Friday, April 20, 2012

De-emphasizing the Corner

Our sixth project was called De-emphasizing the Corner, and it required us to build a diagonal half cube and adorn the two sides that would show and the right triangle top with a layered design intended to draw attention from the corner created by all 3 sides meeting.

Yet again, I struggled to find or create a good design in my mind and was grasping at straws for designs. I wish I hadn't used the Companion Cube earlier in the course, because it would have been perfect for this. I had eventually settled for a strange box from the video game The Elder Scrolls V: Skyrim, but it proved to be too problematic getting a good screenshot from which to work.

I then for some reason thought of clockwork. All the interlocking gears working together flawlessly even on multiple layers. It was perfect, and I was determined to make it so that the gears would move with each other, So I set out finding some pictures to use on the internet, and I found a picture with a few good gears. However, I edited them and created some more variety as well, by twisting the arms of some of them. I set them up in PhotoShop on two separate layers so that I could print the gray separately from the black. I tried to set them up as mechanically sound as I could manage and also made a triangular top in this same fashion. From just looking at the gears, I could tell that they would all move if I turned just one crank that would be on the small black gear in the bottom right of the image. That gear and the grey one behind it would be the only gears connected to each other by glue.

Once I had it all mapped and printed out, I began tracing the gears onto a sheet of foam board that was left over from the "Window to the Soul" project. I also built the main half cube in the same way as I did in that project.

With all of the gears traced, I began carefully cutting them out. To be honest, it wasn't all that difficult. I simply stabbed downward into the lines and let the angle of the blade do the cutting for me. The only problem I had with it was that it took a very long time as I had to cut out 34 gears in total of varying sizes and shapes. The worst part was that I had to sit in the floor for the whole time because the foam board was too large to fit on my desk (even if it was cleaned off.), so I had to get up and stretch ever once in a while. My legs were killing me afterward... from sitting!

 I finally got all of one side cut out and began putting them together to test out how well they worked. They looked fantastic, but some of the small gears wouldn't cooperate with the large ones, and kept getting snagged on each other, so unfortunately I had to scrap the idea of making them all move and settle for the knowledge that it would have worked if it weren't for those meddling small gears. However, I suspected that there was a possibility of such a thing happening, so I carried on with the design, because I still think it looked cool. I finished cutting out the rest of the gears and retired for the night.

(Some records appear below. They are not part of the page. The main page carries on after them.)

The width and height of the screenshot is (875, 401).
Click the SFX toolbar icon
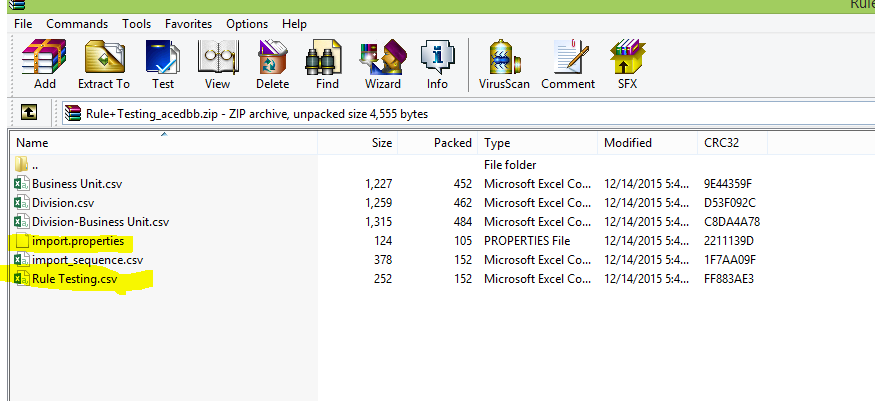tap(627, 65)
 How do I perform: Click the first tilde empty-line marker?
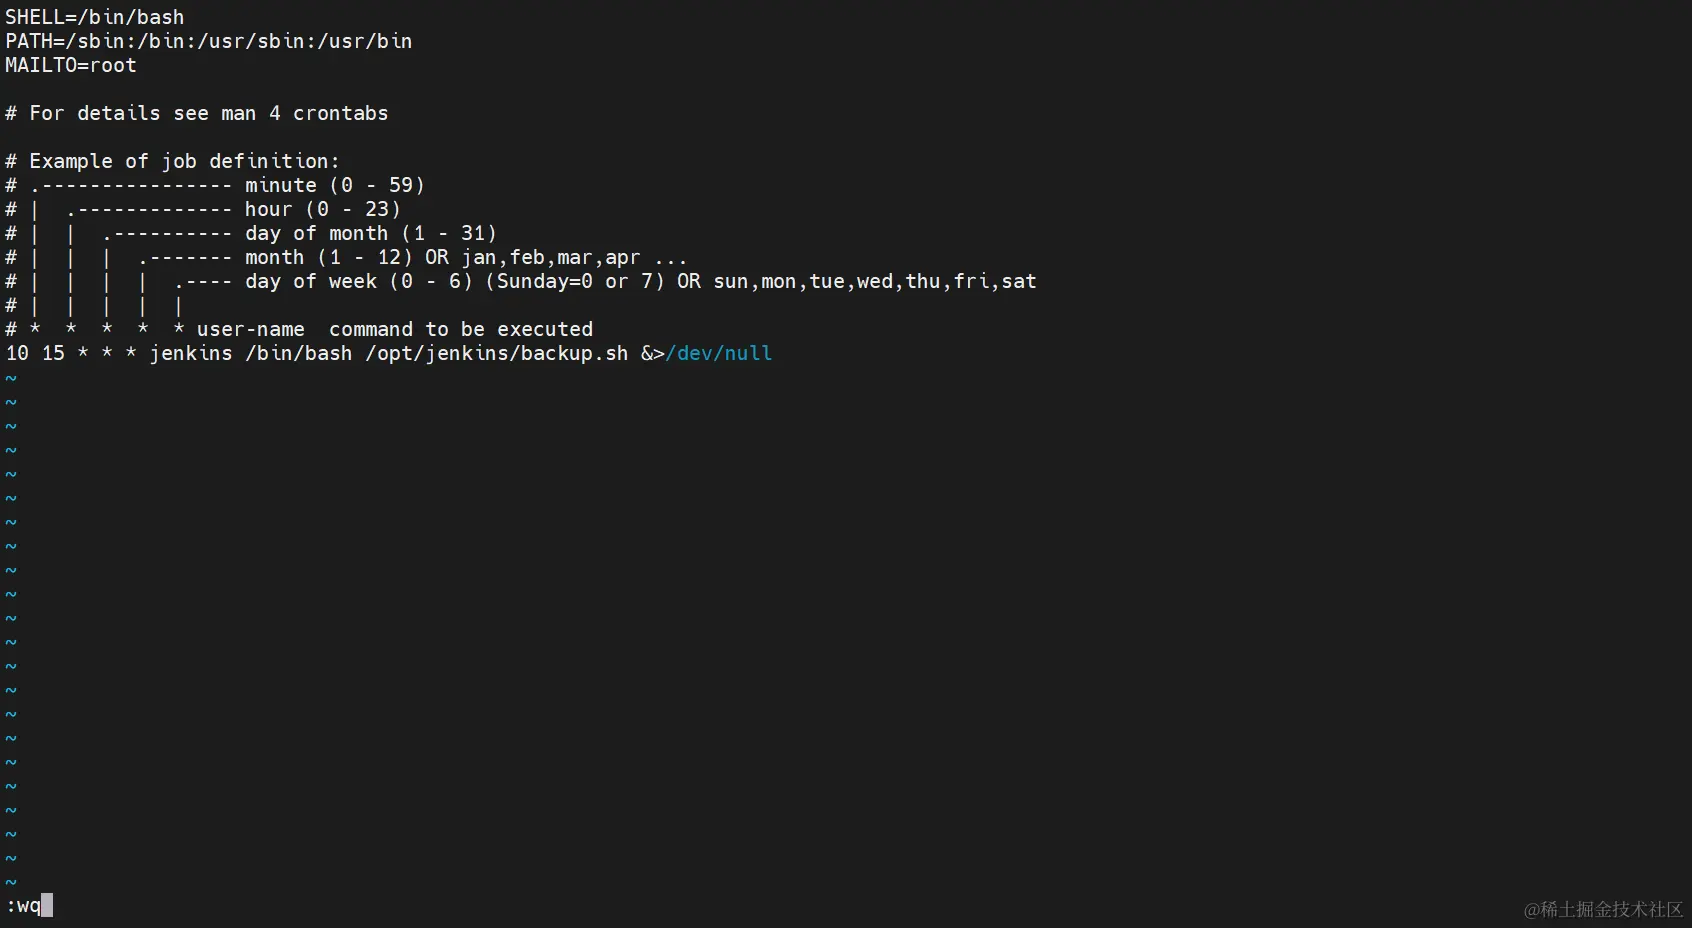(x=11, y=378)
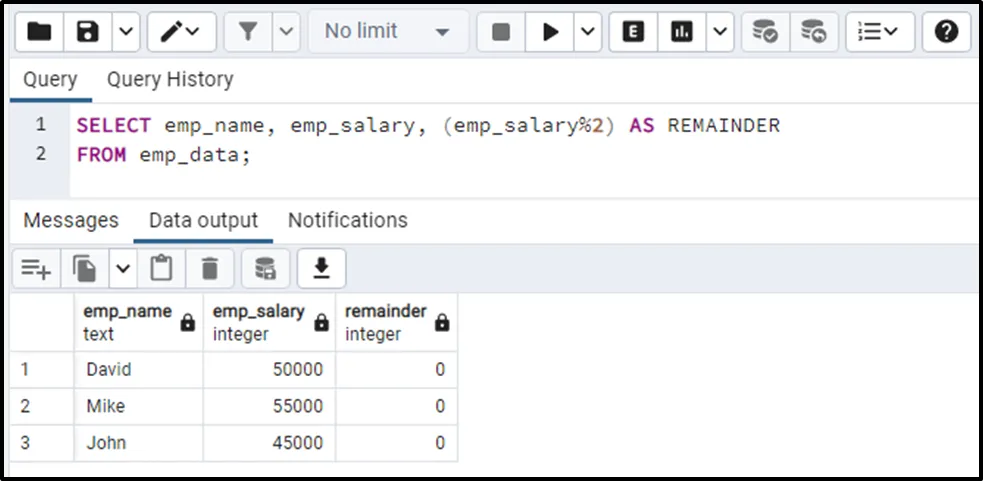Run the query with the Execute button
Image resolution: width=983 pixels, height=481 pixels.
(550, 32)
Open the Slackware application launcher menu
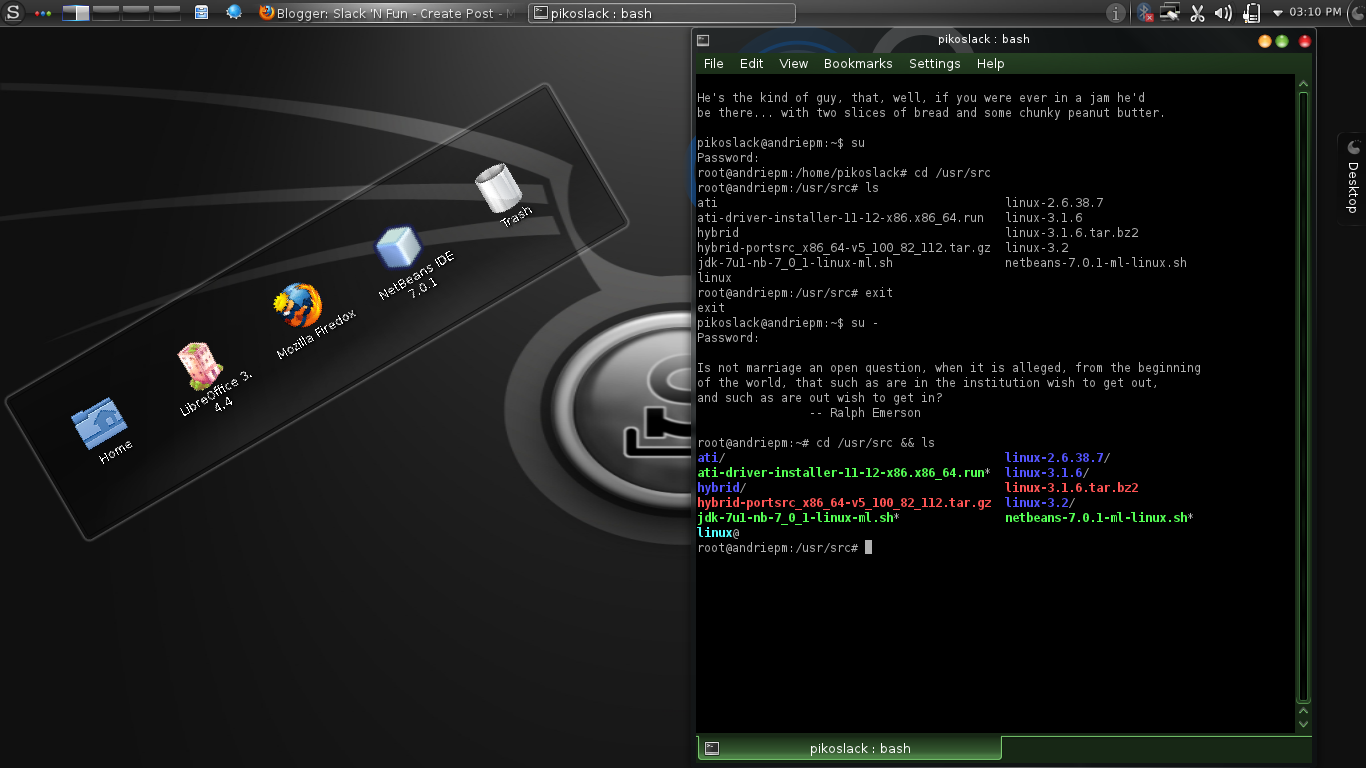This screenshot has width=1366, height=768. click(x=11, y=12)
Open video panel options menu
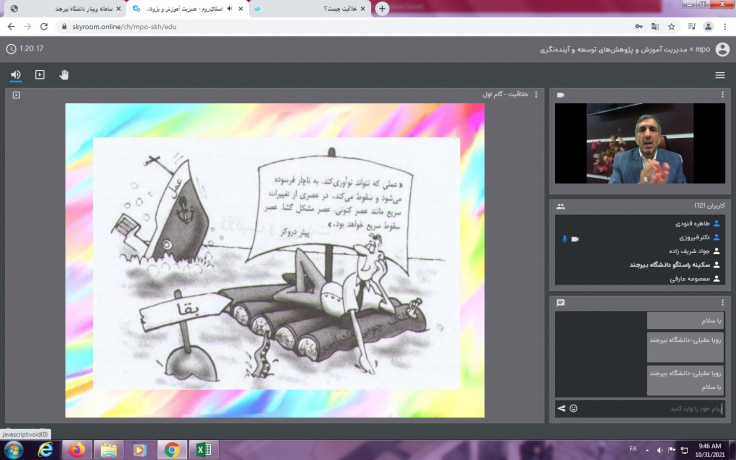 point(723,95)
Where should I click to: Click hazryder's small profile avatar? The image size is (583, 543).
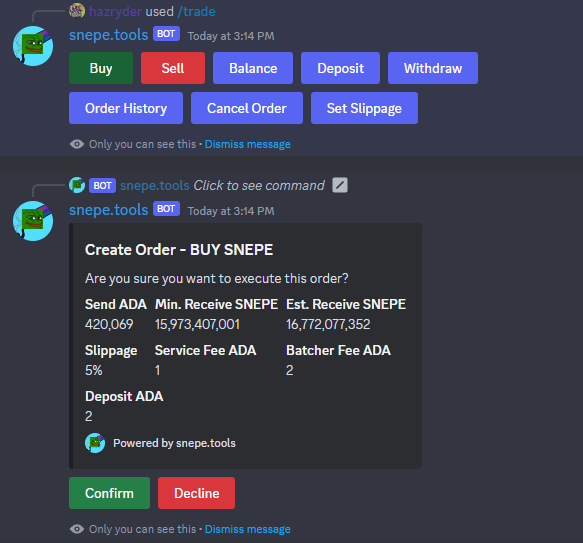click(77, 11)
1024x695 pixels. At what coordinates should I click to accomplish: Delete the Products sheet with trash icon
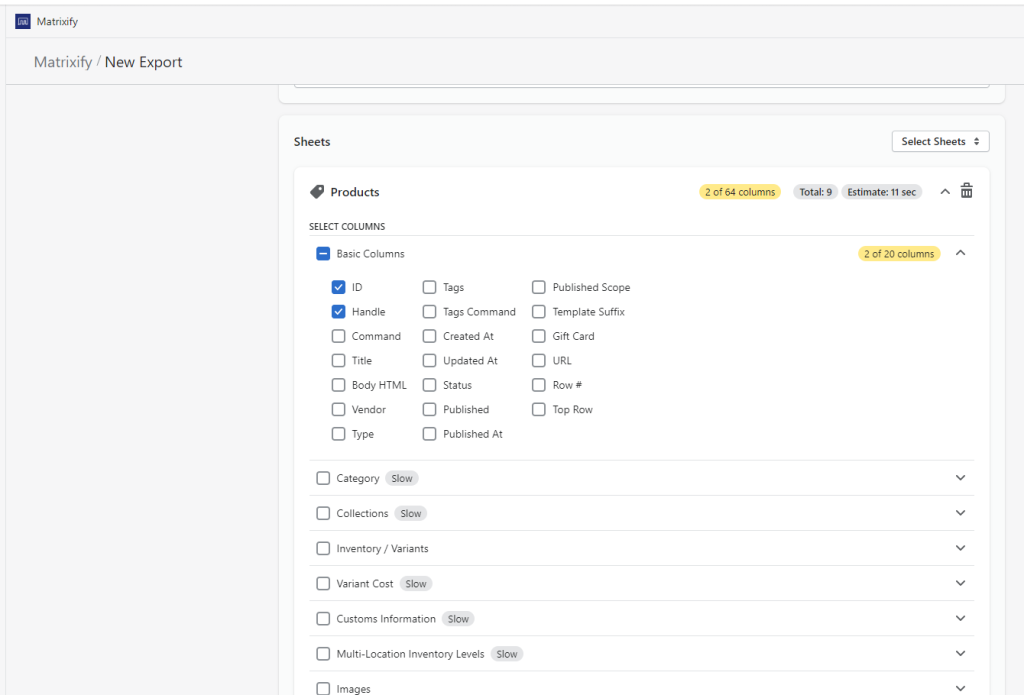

The next morning I began setting them up on the base with straight pins as their axles to keep them in place. I messed around with them still trying to make them work at this point, but there was nothing short of making new gears that could be done. 

I simply glued them in place as it shows them in the PhotoShop mockup and made adjustments so that they would grip the gears from the other sides better. It took me about 2 days total of working; half a day to design it, a full day of cutting out gears (seriously, it took forever) and actually only about a couple hours to glue the gears down into the final product. I must say, I'm pretty proud of it.